Leipzig (epd). Von Jura-Studenten kann nach Ansicht des Bundesverwaltungsgerichts ein Mindestmaß an Verfassungstreue verlangt werden, wenn sie zum Referendariat zugelassen werden wollen. „Wenn sich jemand aktiv gegen die Grundwerte der Verfassung betätigt, ist eine Schwelle überschritten“, sagte der Vorsitzende Richter des Zweiten Senats, Markus Kenntner, am Donnerstag während der Verhandlung von Matthias B. gegen den Freistaat Bayern in Leipzig. Die Richter wollten voraussichtlich am Donnerstagabend eine Entscheidung verkünden.
„Jeder Arbeitgeber kann Loyalität von seinen Arbeitnehmern verlangen“, betonte der Vorsitzende Richter. Das gelte auch für das juristische Referendariat, bei dem der Staat der Arbeitgeber sei. Ein erfolgreich abgeschlossenes Referendariat ist nötig, um Anwalt, Staatsanwalt oder Richter werden zu können.

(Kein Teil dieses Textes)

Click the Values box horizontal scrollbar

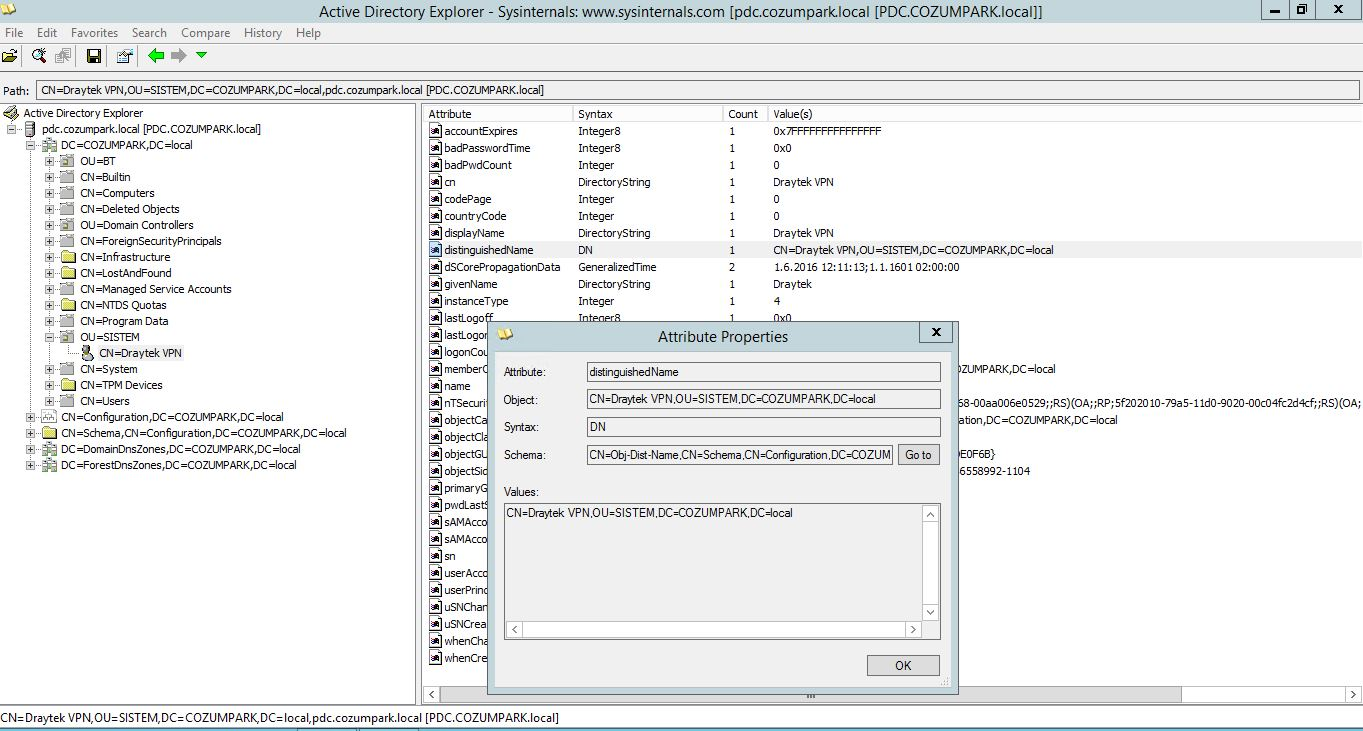(x=713, y=630)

„Es müssen nicht erst Straftaten begangen worden sein, um bei Bewerbern für ein Referendariat davon sprechen zu können, dass sie sich aktiv gegen die Verfassung betätigen“, fügte Kenntner an. Der Staat dürfe bei Kandidaten für ein Referendariat eine Prognose erstellen, ob sie dafür geeignet seien. Dabei dürfe er auch das bisherige Verhalten der Bewerber heranziehen und berücksichtigen.
Allerdings gälten für Kandidaten für ein Referendariat weniger strenge Maßstäbe als für Beamte. Referendare seien nicht verbeamtet. „Beamte müssen für die freiheitlich-demokratische Grundordnung eintreten, Referendare dürfen sie nicht aktiv bekämpfen“, erläuterte Kenntner.
Eine Vertreterin der Landesanwaltschaft Bayern sagte, es müsse „der Grundsatz der wehrhaften Demokratie“ beachtet werden. Ein weiterer Prozessvertreter des beklagten Freistaats erinnerte daran, dass mit einem erfolgreichen Referendariat die Befähigung zum Richteramt erworben werde.
B. wendet sich mit seiner Klage gegen die Entscheidung des Freistaats Bayern, ihn nicht zum Referendariat zuzulassen (Az. 2 C 15.23). In der Verhandlung ging es um die Revision von B. gegen eine Entscheidung des Verwaltungsgerichtshofs München vom Dezember 2022. Die Münchner Richter hatten zu Ungunsten von B. geurteilt und damit seine Berufung gegen ein Urteil des Verwaltungsgerichts Würzburg von November 2020 zurückgewiesen, bei dem zuvor die Klage von B. abgewiesen worden war.
B. wollte nach seinem Jurastudium in Würzburg im April 2020 im Bezirk des Oberlandesgerichts Bamberg sein Referendariat beginnen. Der Präsident des Oberlandesgerichts lehnte den Antrag ab, weil der damalige Student charakterlich ungeeignet sei. Durch seine aktive Mitgliedschaft in der Partei „Der III. Weg“ sowie vorangegangene Betätigungen für die NPD und die inzwischen verbotene Vereinigung „Freies Netz Süd“ habe er sich anhaltend verfassungsfeindlich betätigt.
Danach versuchte es B. in Thüringen und Sachsen und wurde schließlich 2022 in Sachsen zum Referendariat zugelassen. Dies hatte zuletzt der Verfassungsgerichtshof von Sachsen entschieden. Dabei wollte B. einen Teil des Referendariats bei dem Chemnitzer Rechtsanwalt Martin Kohlmann absolvieren, der Chef der „Freien Sachsen“ ist. Dies lehnte zuletzt das Oberverwaltungsgericht Bautzen ab. Inzwischen ist B. in Bayern als Anwalt tätig.